ここで繰り広げられた最初の激戦は治承三(1180)年、源頼朝による佐竹征伐のときでした。このとき当主の佐竹隆義は平家の家人として京都に出仕しており、太田城には子の秀義、義政兄弟が留守を預かっていました。源氏の挙兵に対し、同じ源氏でありながら佐竹氏は当主が不在であったことや平家の家人であったこともあり、軍勢の召集に応じませんでした。かの「富士川の合戦」で戦わずして平家を敗走させた頼朝が一気に京都まで攻め上ろうとしたところ、上総広常や千葉常胤らが「まず東国を固めるべし、そのためにはまず佐竹を討つべし」と進言したのは有名です。留守を預かる秀義はこれに抗戦することを主張、一方兄弟の義政は源氏に和を請うこととして府中の頼朝の陣に参陣する途上、上総広常により大矢橋で斬殺されてしまいます。覚悟を決めた秀義は太田城では迎撃できないと考え、この金砂山城に立て籠もります。当初優勢と見られた頼朝軍ですが、この天険の山の前に攻めあぐねます。ここでまたまた上総広常、佐竹一族で秀義の叔父にあたる義季を利で釣って内応させ、搦手から攻め寄せます。この身内の裏切りにより金砂山城は落城、辛くも脱出した秀義は以後暫く奥州花園山で岩穴の中で猿に餌を分けて貰いながら過ごした、などと伝えられています。その後、頼朝の奥州征伐に際して名簿を差し出して御家人の地位を取り戻します。このときの金砂山合戦は「負け」には違いないでしょうが、鎌倉のオールスター大軍勢を迎え撃って佐竹氏の命脈を保ったという意味においては、やはり神の救いがあったと言えるでしょう。

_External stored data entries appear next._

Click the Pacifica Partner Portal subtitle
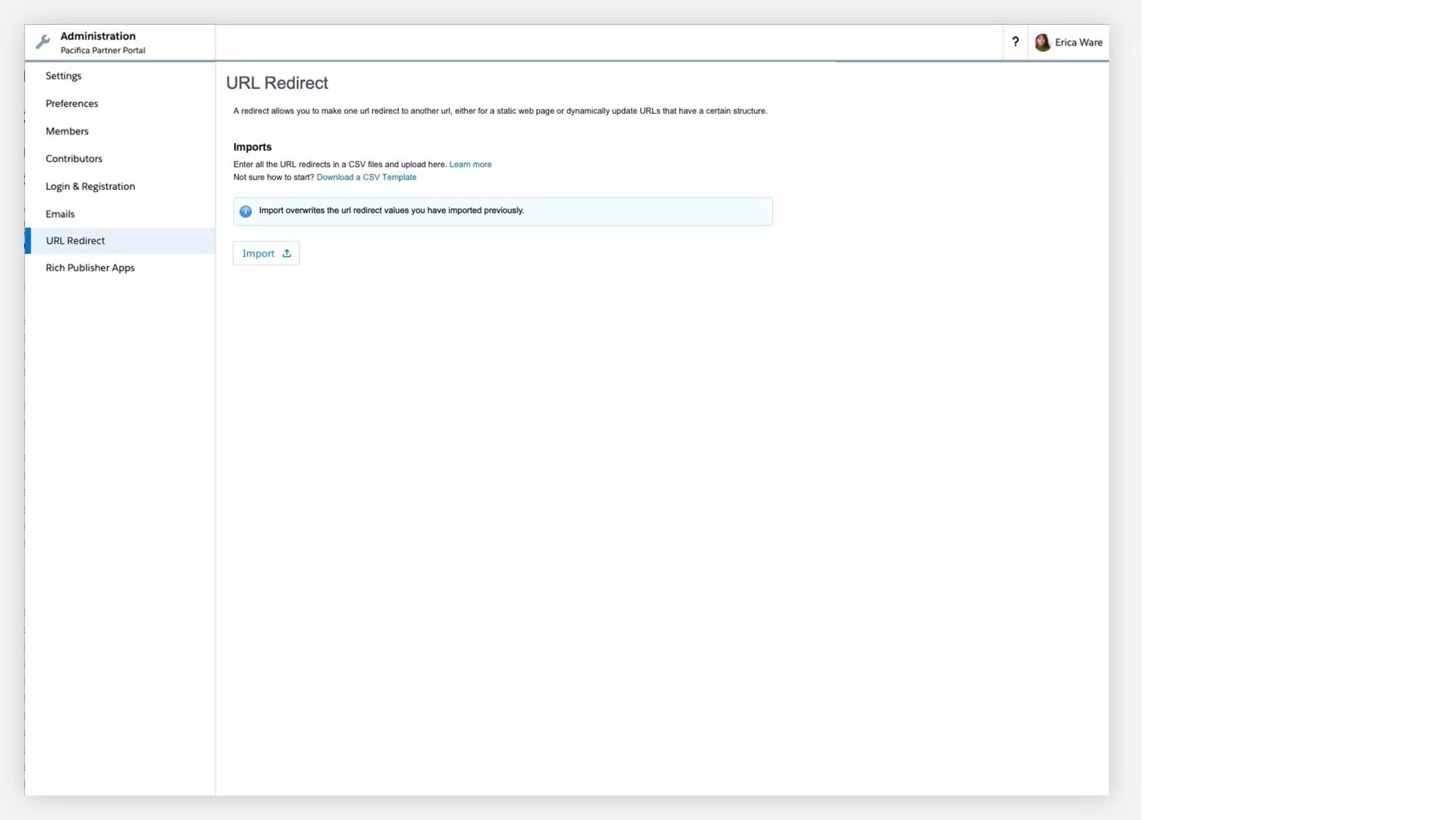This screenshot has width=1456, height=820. 102,50
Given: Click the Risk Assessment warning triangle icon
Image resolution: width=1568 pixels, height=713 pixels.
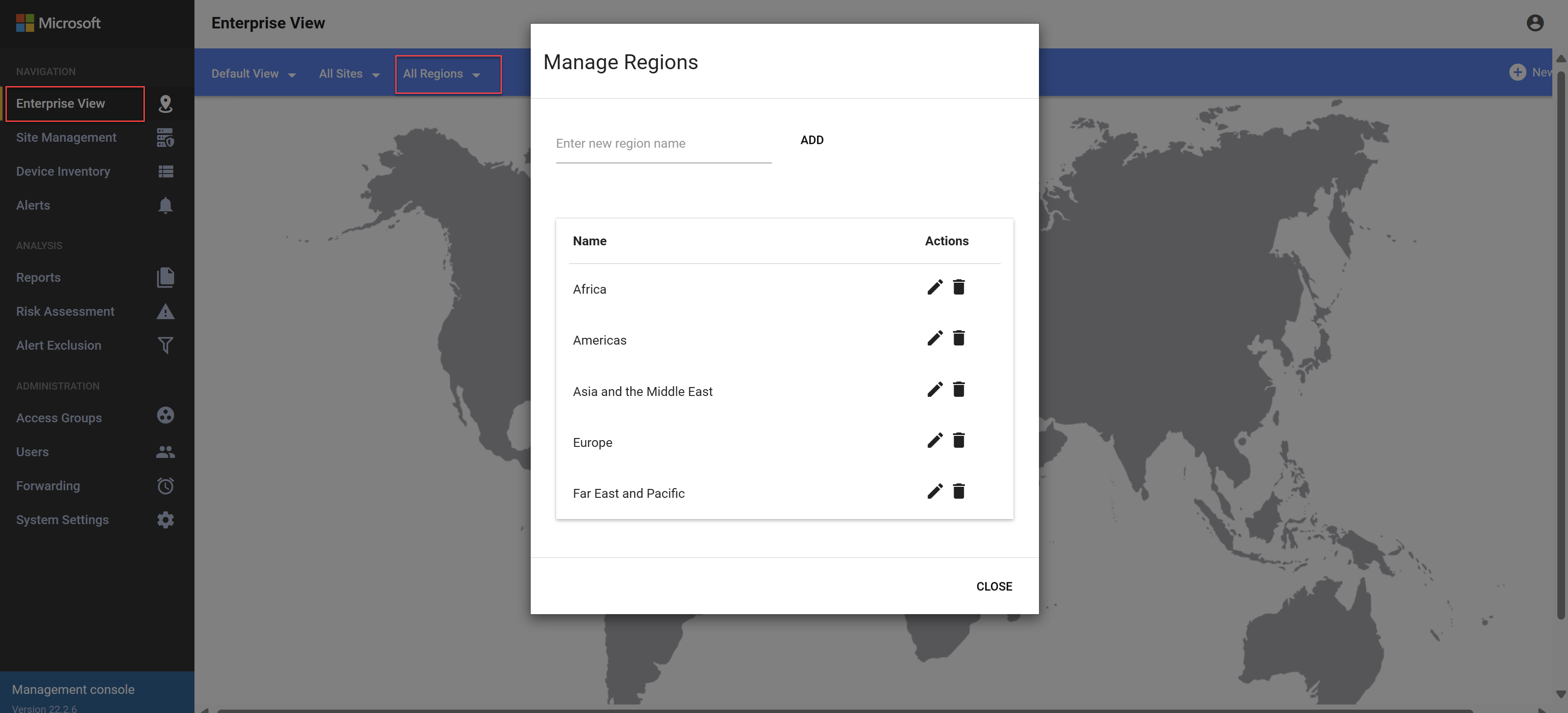Looking at the screenshot, I should tap(165, 312).
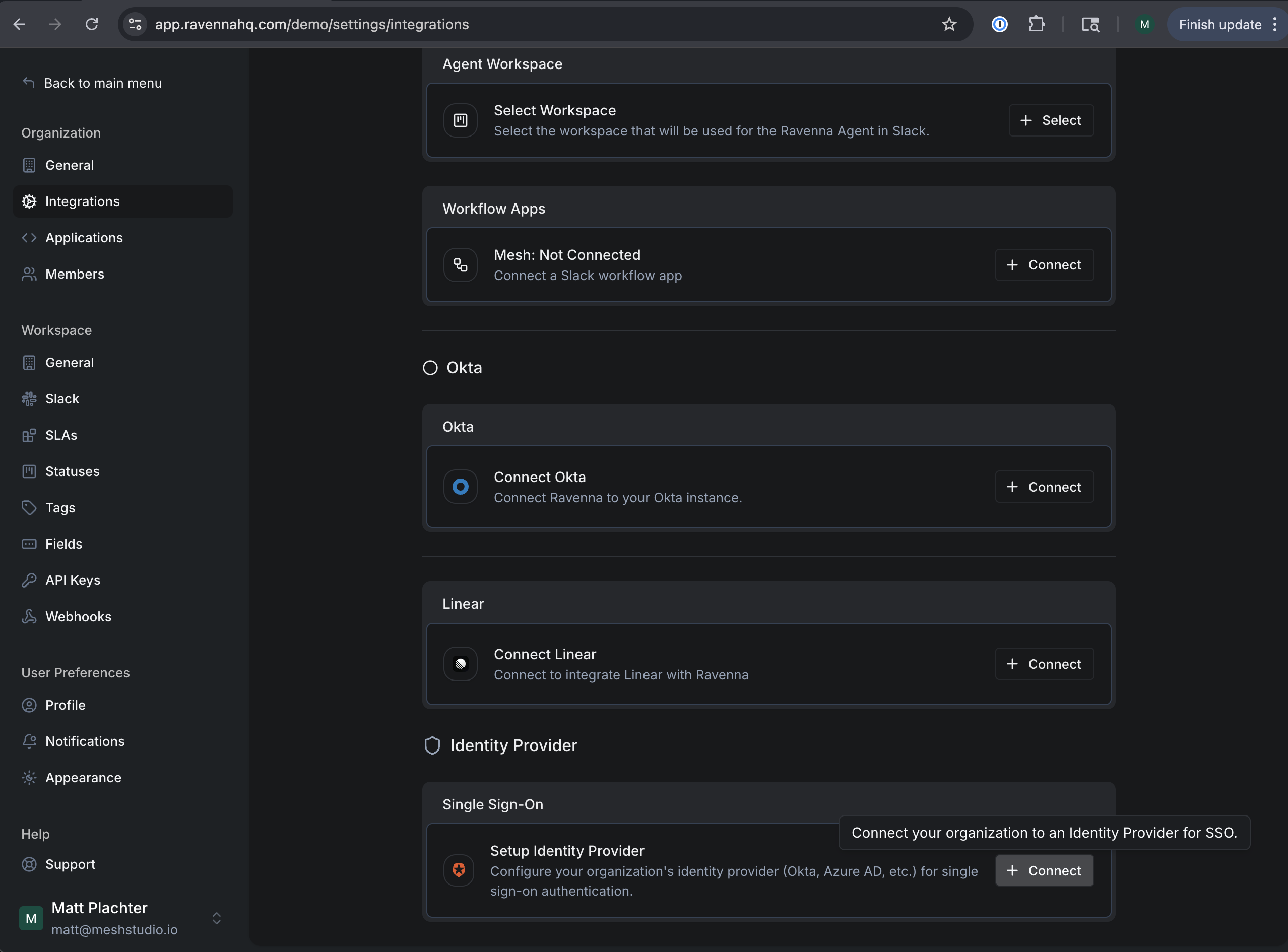
Task: Click the Okta logo icon
Action: (460, 487)
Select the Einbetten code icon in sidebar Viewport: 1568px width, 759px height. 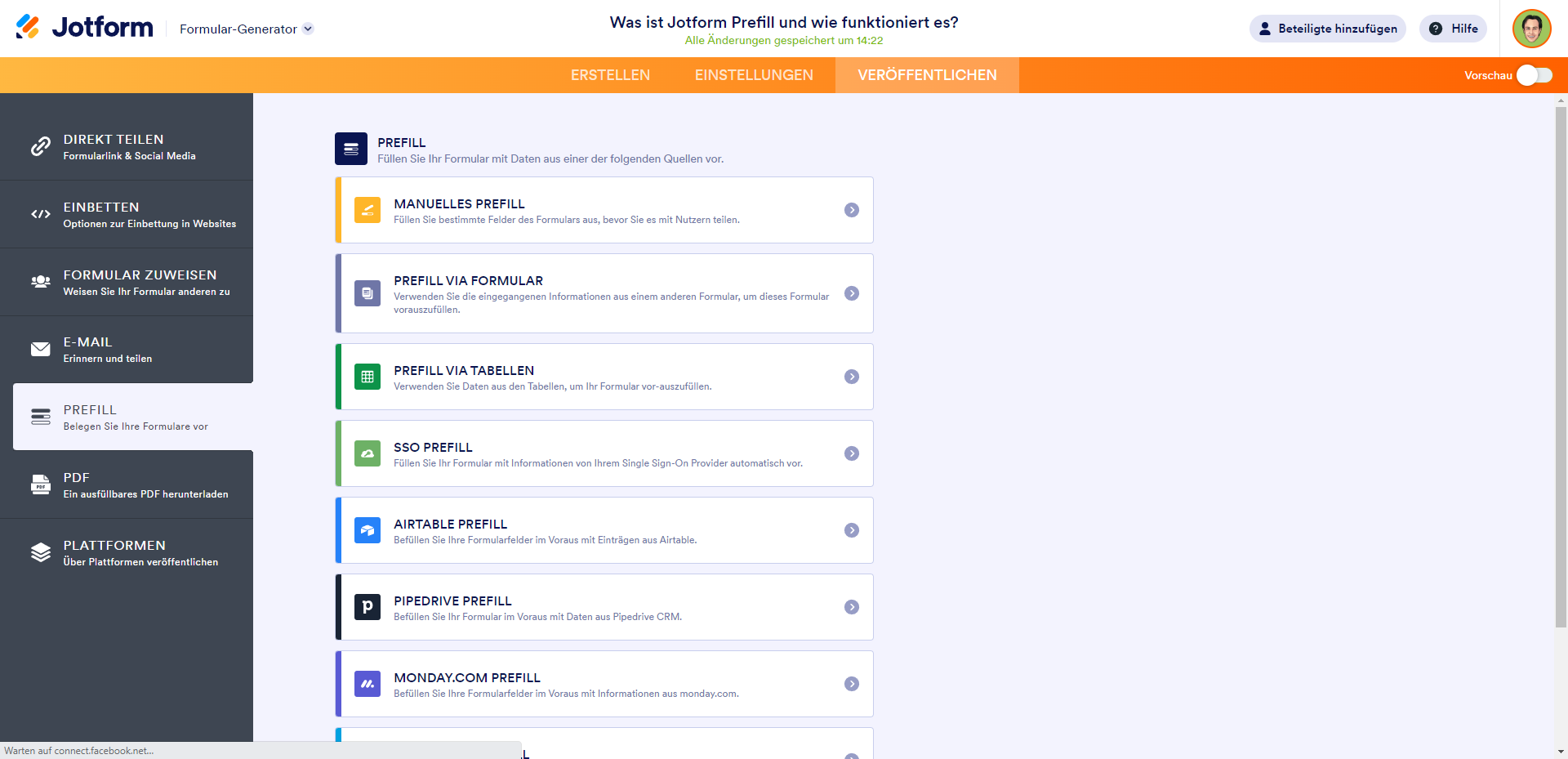click(40, 214)
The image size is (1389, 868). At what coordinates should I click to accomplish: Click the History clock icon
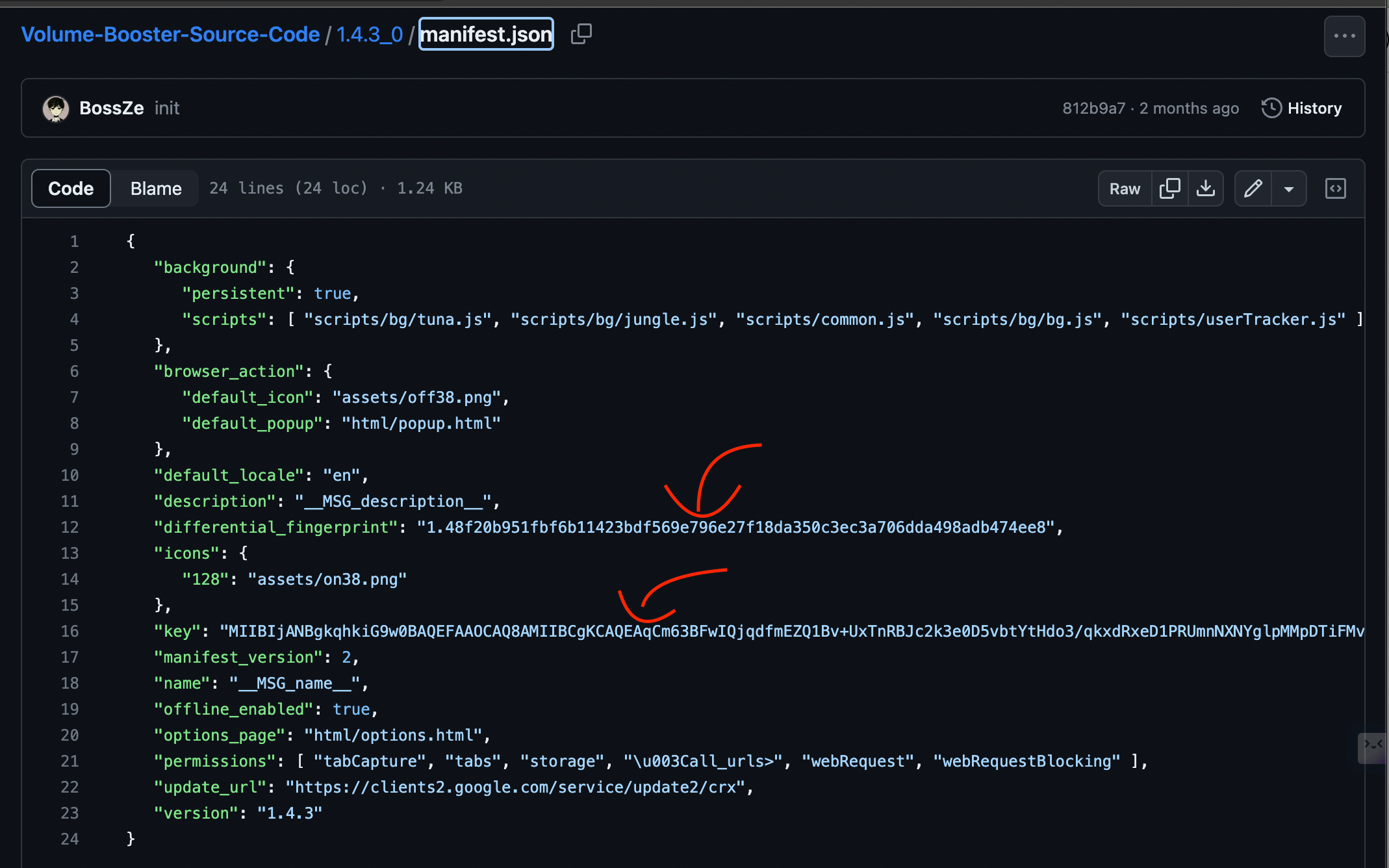click(1271, 108)
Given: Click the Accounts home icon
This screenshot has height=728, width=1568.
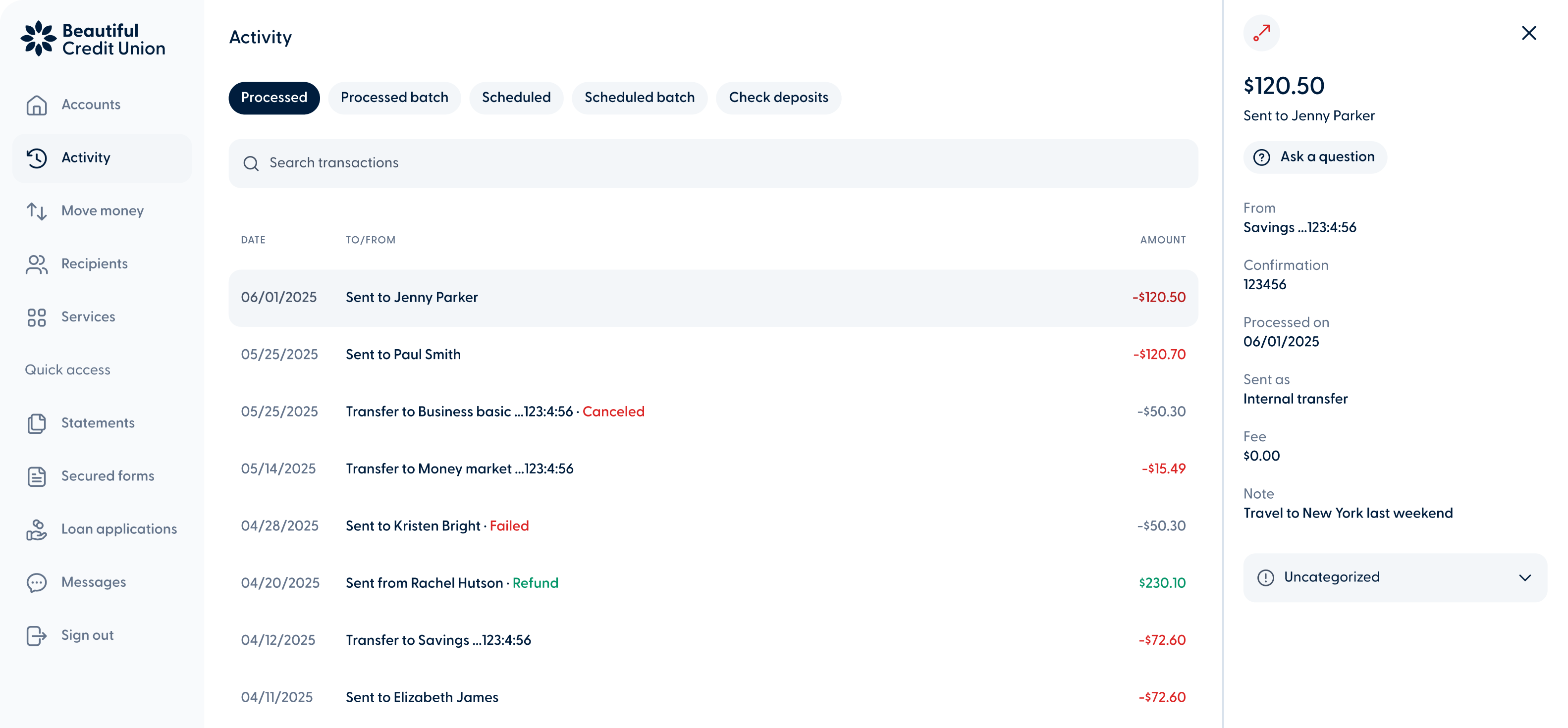Looking at the screenshot, I should 37,104.
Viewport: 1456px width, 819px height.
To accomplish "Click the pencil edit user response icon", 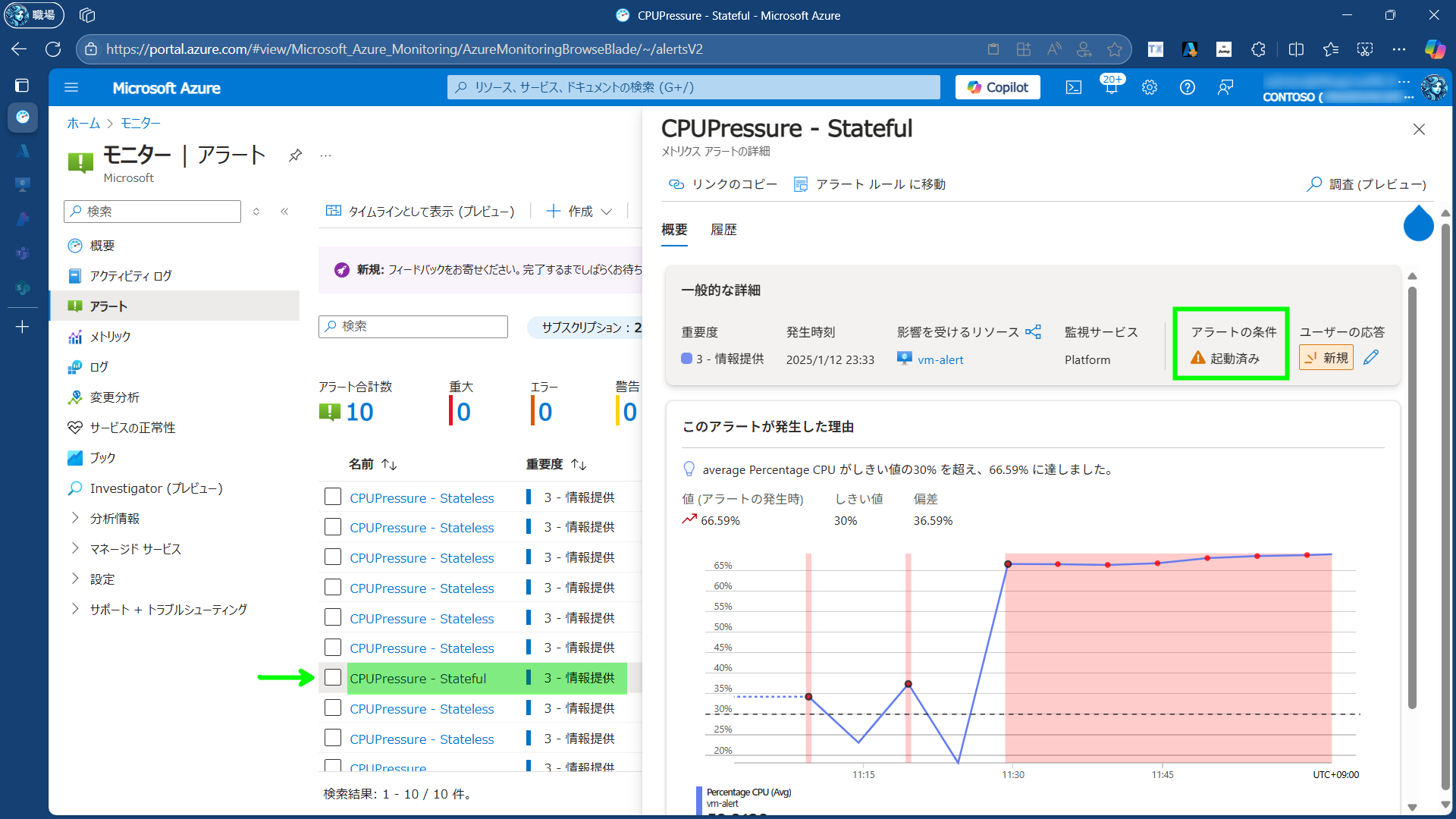I will (1371, 358).
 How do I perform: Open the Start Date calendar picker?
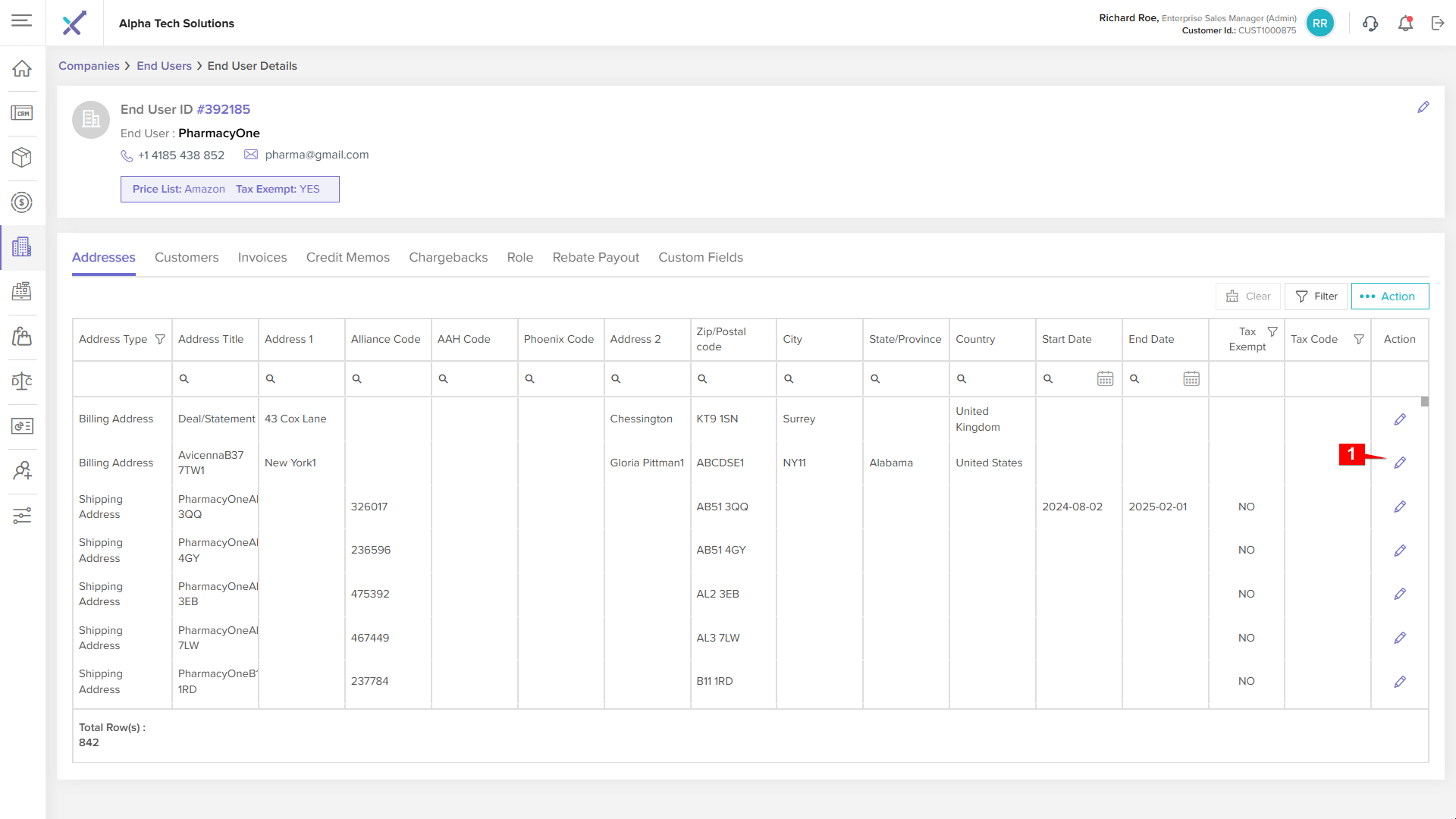pos(1105,378)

この合戦では上総広常が陰に陽に活躍するのですが、これには裏があり、2006年8月19日の茨城県立歴史館での「歴史館シンポジウム 中世東国に置ける内海世界」という催しの中で、高橋修氏(茨城大学人文学部教授)の講演「常陸・下総の武士勢力と交流 -金砂合戦の評価をめぐって」のなかで、相馬御厨をめぐる上総・千葉らの桓武平氏一族と佐竹氏の間に競合関係があり、上総広常が佐竹討伐を進言したのもこれが遠因ではないか、とも考えられているということ。なるほど、さすが上総広常、腹黒いなあ。歴史の新たな視点をひとつ学びました。

二度目の合戦は南北朝の時代、これは詳しくは武生城の頁をご覧くだされ。

三度目は「山入一揆」の最終盤に際して、佐竹義舜が立て籠もった合戦です。このとき義舜は山入藤義、氏義父子に太田城を奪われ、孫根城で逼塞するもここも破られ、東金砂東清寺(東金砂神社)に立て籠もるもこれも危機を迎え、義舜は最後の一戦の場をこの金砂山城に求めます。このとき義舜は死を覚悟しており、何度も自刃を試みるも、「ここまで頑張ってきた家臣をどう考えているのか」と諫言され、歯を食いしばって思いとどまります。義舜の意識の中には、過去に二度の加護を与えてくれたこの城に立て籠もれば、三たび運が開けるかもしれない、という考えもあったかもしれません。しかし押し寄せる山入軍の前に義舜は苦戦、そのときまたまた天の援けか、一天にわかに掻き曇り、あたり一帯が木々や岩をも飛ばすほどの暴風雨に巻きこまれます。これでひるんだ寄せ手を見て、義舜は乾坤一擲の勝負に出て、見事山入軍を撃退します。義舜が太田城を回復したのはこの4年後のことでした。

佐竹氏が事あるごとにこの金砂山城武生城などに立て籠もったのは、もちろんそこが天険の山で攻めるに難く守るに易いということもあるのでしょうが、伝統的に山岳修験勢力などの援助があったのではないか、とも思えます。一回目の金砂合戦のときなども、落城に際して佐竹秀義は山伏に案内されて花園山金剛王院満願寺へ匿われた、ということなのであながち間違ってもいないでしょう。花園山で食料を分けてくれた「猿」というのもどうやらこうした修験者のことでもあるらしいです。とにかく三度までも滅亡の淵に立たされた佐竹氏をこの「神の山」が救ったことは間違いないところでしょう。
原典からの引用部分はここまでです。